How to turn program strategy into effective execution

The ability to go from strategy to execution is essential for the successful delivery of business critical programs. Organisations are placing more emphasis and resources on good program management.

The team has been planning for months, and the strategy appears to be watertight. But, at the final and most crucial stages, your program falls apart. It’s something that happens all too often – around two-thirds of programs collapse, in fact, and many of those that do make it through are late.

The biggest reason for this? Poor execution.

Handled ineffectively, these programs can be a real drain on resources – or, even worse, a complete waste of time altogether. In order to get it right and maximise your return on investment, strategy must flow seamlessly into execution, with the same attention given to both.

It needn’t be difficult, either. The tips below will certainly help.


Make responsibilities clear

Successful programs are never the work of just one person – they require integrated teams of people, all pulling in the same direction, each with their own responsibilities. There should always be one member at the top, however; someone who is accountable.

This leader, who will ideally have program management experience, must have the capacity to make this program their main focus. It’s no good if they’re more concerned with their own job spec, and can only dedicate a small portion of their time to the program execution.

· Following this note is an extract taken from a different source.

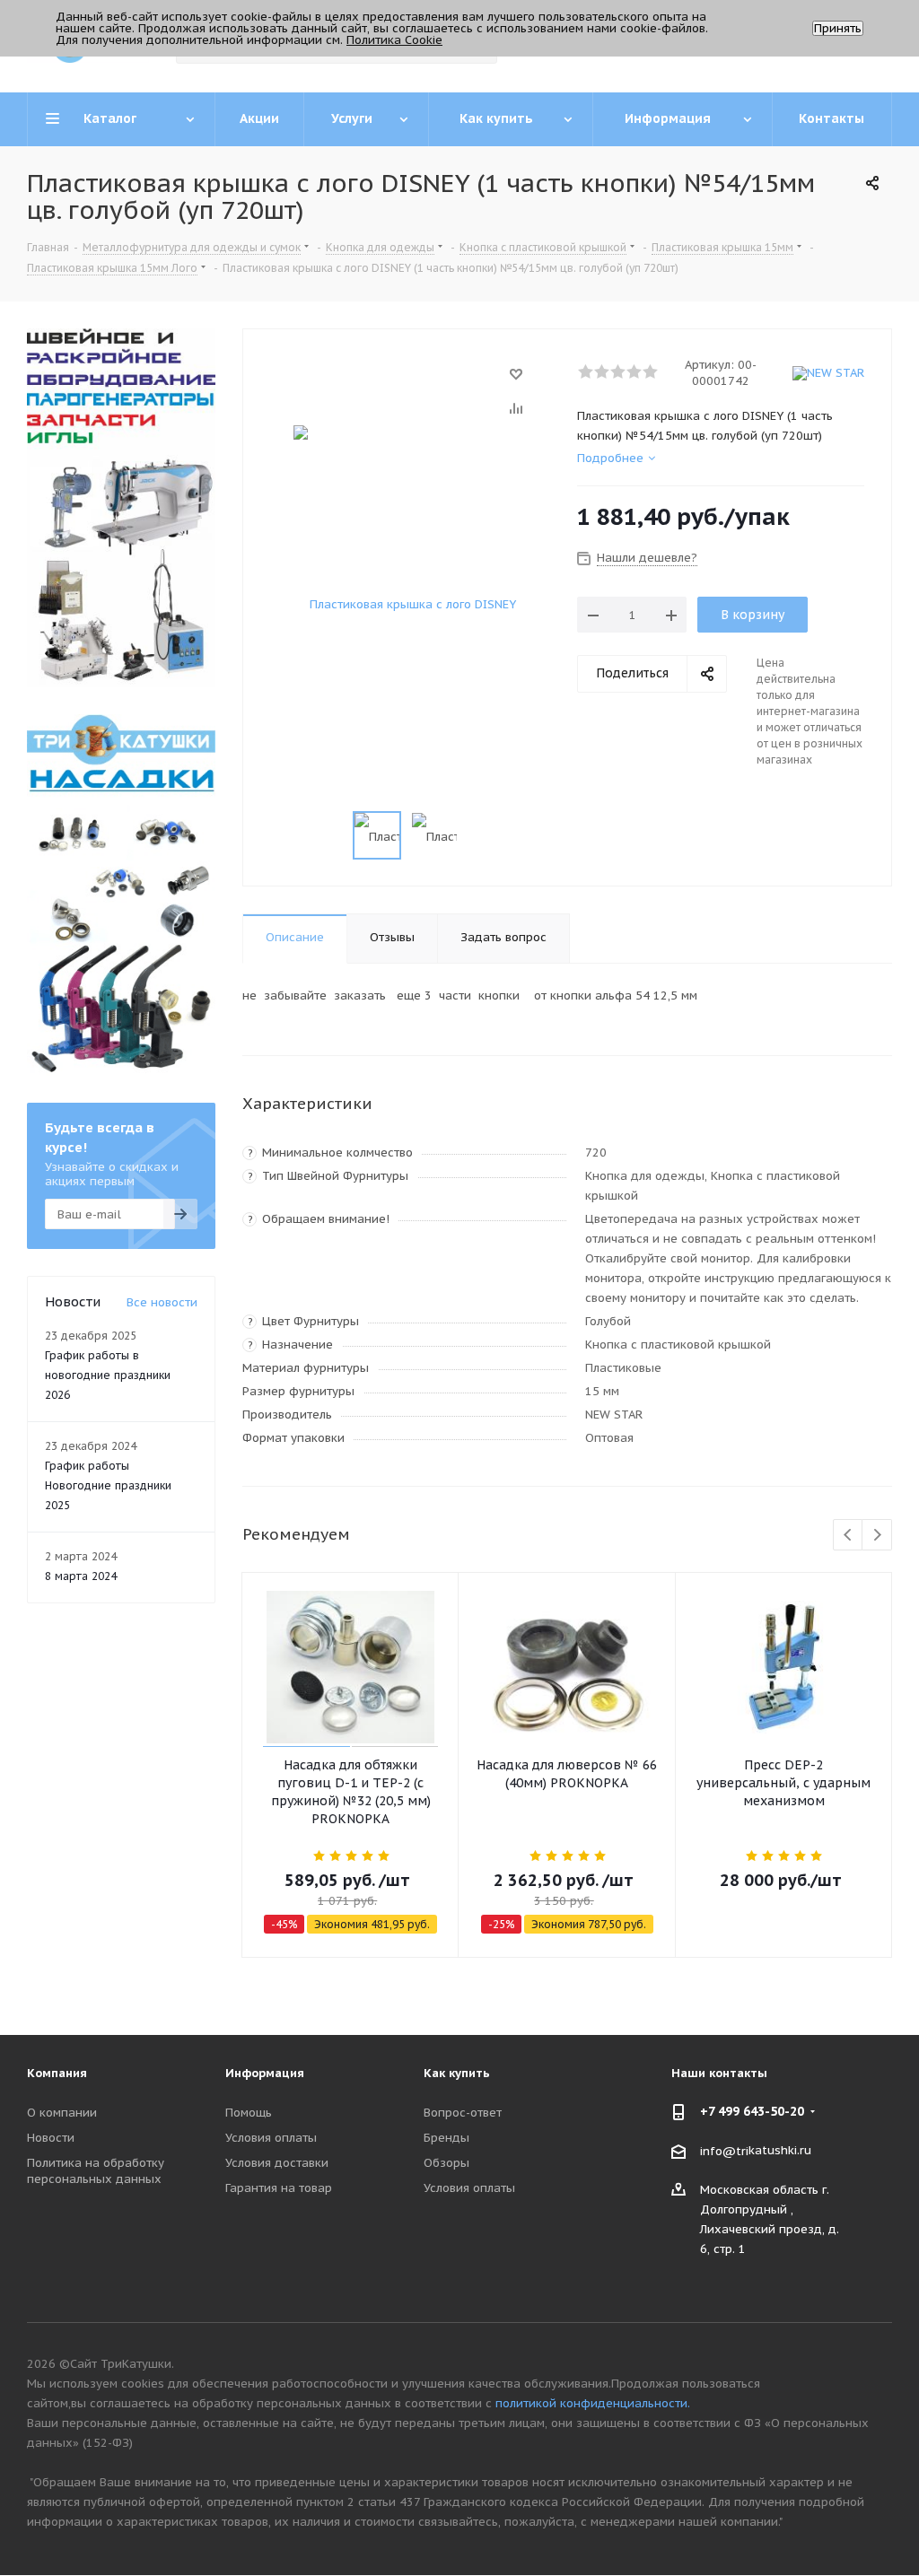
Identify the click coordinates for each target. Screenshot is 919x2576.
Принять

Ensure as well that the person accountable has easy access to everything that is happening, and that all other team members have a clear line of contact. They need to do more than just oversee – they must be involved.


Value communication

The importance of contact and communication cannot be overstated. Your team needs to work in absolute harmony with one another, on the same wavelength with the same overarching objectives.
Strong communication should also be the top priority when choosing your program leader. Their role, more than just telling people what to do, will be to act as a link between the CEO and the program. They must be ready and able to have frank conversations about what’s going on, what’s needed and whether the work is on schedule or not.

Someone already in a director role may have the kind of relationship that could be useful in this situation.


Respect everyone’s skills

While the overall goal will be relevant to everyone, each member of the team will have their own objectives to focus on, relating, of course, to their individual skills. And, for the team to be effective as a whole, everyone must bring something different to the table. It’s crucial that these skills and responsibilities are respected.
The program manager may believe something should be done in a certain way, but they must be able to trust the expert. They’re in this position for a reason – harness their power instead of micro-managing.


Appreciate the importance of program management

Above all, give program management – and more specifically, execution – the attention it deserves. It shouldn’t just be a concept that comes up every time a new program starts. It’s something that takes time to master and it must be considered at all times.

The ability to go from strategy to execution effectively, not just in the technical workstreams but across all parts of the business, is hugely valuable; especially at a time when businesses are searching frantically for ways to differentiate themselves and get ahead of the competition. An increasing number of organisations are placing it alongside finance and marketing in terms of importance, with some even allocating permanent teams to it. You may not need to go quite so far, but take inspiration at least.

Don’t be afraid to bring in help, either. Especially, if you’re facing a complex, business-critical program challenge.  Smaller companies can still give the necessary attention to program management without stretching their resources or asking people to take on responsibility beyond their skills and experience. Costs of delay are orders of magnitude larger than any fee you pay for expert help.